== Exercise ==
Your result should be the lines holding the word "green", copied from the entries below.

┌─ Dataset records

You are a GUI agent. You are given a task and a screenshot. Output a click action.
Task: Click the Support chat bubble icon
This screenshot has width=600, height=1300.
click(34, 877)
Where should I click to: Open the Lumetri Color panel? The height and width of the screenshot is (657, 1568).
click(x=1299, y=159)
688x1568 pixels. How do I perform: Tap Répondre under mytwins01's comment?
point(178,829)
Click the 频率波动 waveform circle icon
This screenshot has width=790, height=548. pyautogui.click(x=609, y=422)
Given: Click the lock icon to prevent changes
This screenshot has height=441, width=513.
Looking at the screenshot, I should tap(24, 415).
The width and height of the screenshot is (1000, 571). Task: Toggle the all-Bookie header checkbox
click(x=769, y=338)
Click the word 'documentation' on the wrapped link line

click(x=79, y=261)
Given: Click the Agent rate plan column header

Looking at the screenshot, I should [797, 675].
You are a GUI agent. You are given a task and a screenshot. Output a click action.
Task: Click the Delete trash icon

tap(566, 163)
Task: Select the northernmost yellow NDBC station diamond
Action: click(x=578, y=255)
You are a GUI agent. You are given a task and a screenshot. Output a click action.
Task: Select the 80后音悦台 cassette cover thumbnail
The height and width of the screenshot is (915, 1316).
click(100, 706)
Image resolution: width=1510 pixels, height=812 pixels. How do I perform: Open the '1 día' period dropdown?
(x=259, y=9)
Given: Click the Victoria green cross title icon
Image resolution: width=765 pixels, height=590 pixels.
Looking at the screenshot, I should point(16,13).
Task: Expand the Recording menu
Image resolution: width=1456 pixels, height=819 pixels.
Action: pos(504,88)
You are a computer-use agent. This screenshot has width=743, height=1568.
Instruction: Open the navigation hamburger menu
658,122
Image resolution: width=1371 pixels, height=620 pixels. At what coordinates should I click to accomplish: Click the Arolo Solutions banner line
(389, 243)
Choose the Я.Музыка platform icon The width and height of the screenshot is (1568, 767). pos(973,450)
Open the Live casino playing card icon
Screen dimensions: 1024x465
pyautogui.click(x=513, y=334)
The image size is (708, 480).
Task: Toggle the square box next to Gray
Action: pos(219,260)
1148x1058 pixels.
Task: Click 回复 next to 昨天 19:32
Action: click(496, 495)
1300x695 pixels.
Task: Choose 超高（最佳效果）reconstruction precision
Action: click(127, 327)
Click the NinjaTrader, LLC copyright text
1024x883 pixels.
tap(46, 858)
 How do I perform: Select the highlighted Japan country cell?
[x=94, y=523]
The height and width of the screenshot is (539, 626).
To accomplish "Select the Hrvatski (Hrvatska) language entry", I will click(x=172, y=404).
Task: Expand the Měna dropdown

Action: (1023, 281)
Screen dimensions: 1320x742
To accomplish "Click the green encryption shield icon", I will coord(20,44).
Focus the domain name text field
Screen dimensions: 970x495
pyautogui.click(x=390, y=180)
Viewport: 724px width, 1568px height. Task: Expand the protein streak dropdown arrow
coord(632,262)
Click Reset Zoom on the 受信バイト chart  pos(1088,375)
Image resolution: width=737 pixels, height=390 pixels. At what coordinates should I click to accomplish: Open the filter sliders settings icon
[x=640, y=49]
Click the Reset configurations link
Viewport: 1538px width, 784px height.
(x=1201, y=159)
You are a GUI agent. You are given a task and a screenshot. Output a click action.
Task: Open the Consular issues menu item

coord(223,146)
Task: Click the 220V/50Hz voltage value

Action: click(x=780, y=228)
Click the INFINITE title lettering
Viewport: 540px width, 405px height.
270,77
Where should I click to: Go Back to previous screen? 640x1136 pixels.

└─

== Response to this task ==
Given: Click the Victoria green cross title icon
To accomplish "Click the green encryption shield icon", I will coord(20,44).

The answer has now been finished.